__WHAT YOU HAVE TO DO__. Exactly reproduce the lines from the one holding "Task: Navigate to" through the end of the records, including both boundary lines but no pictures.

__INFORMATION SUPPLIED__.
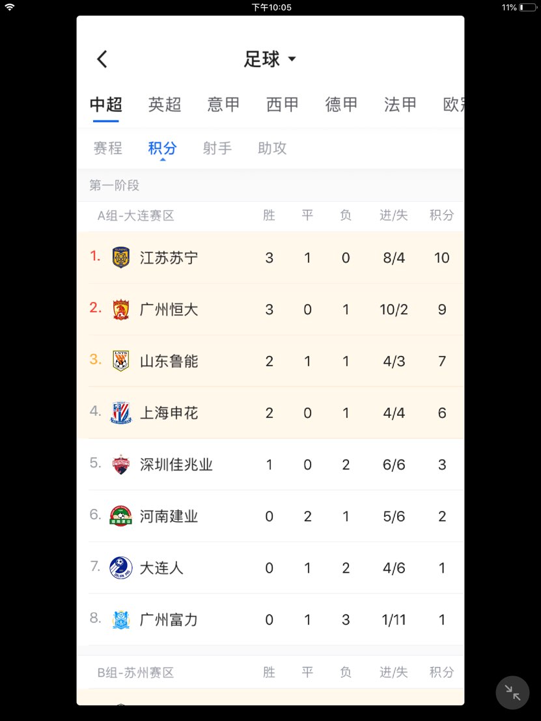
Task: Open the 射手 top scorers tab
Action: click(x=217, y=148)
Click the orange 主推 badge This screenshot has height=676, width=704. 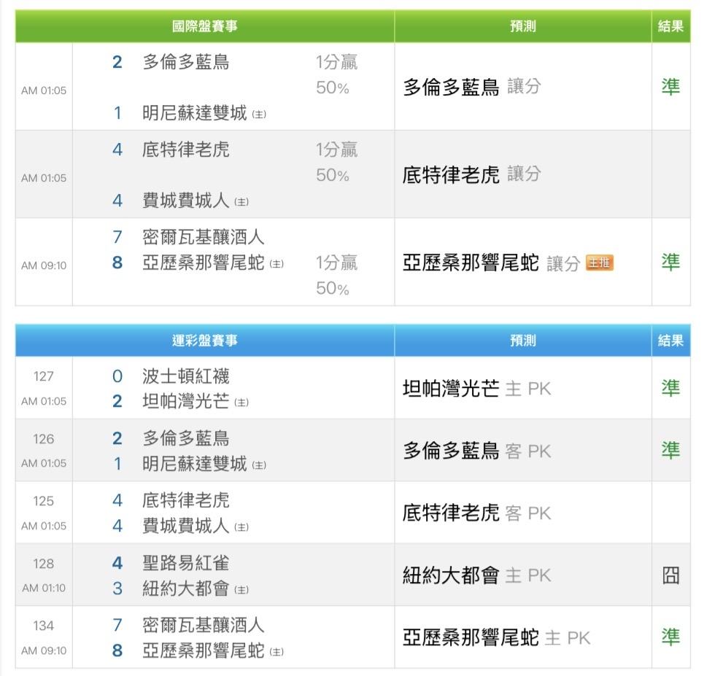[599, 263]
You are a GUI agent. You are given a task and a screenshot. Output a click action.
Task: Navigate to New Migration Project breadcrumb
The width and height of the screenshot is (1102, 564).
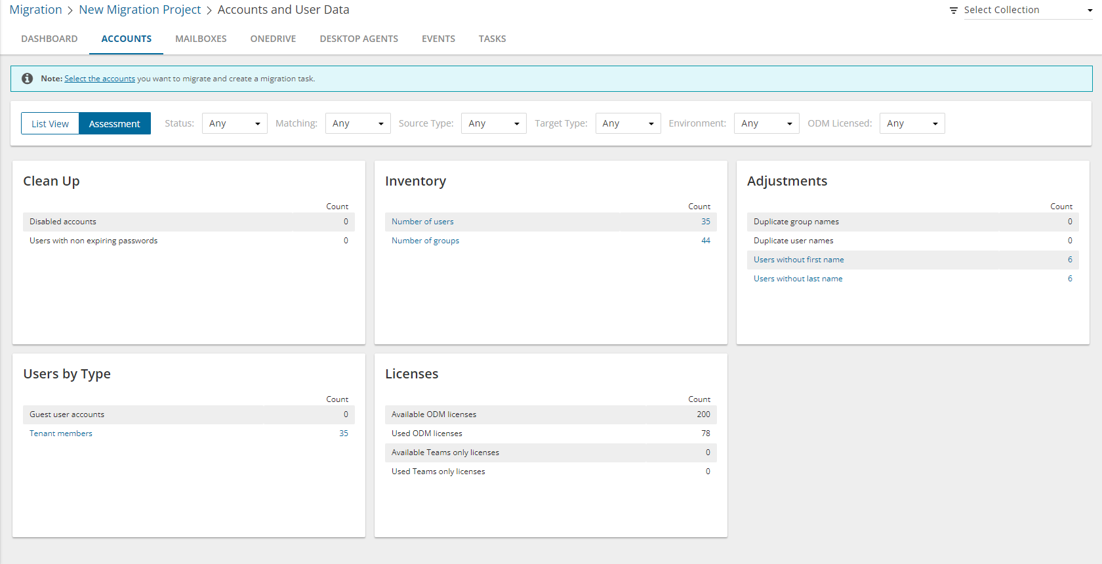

__ANSWER__.
Task: Navigate to New Migration Project breadcrumb
The width and height of the screenshot is (1102, 564).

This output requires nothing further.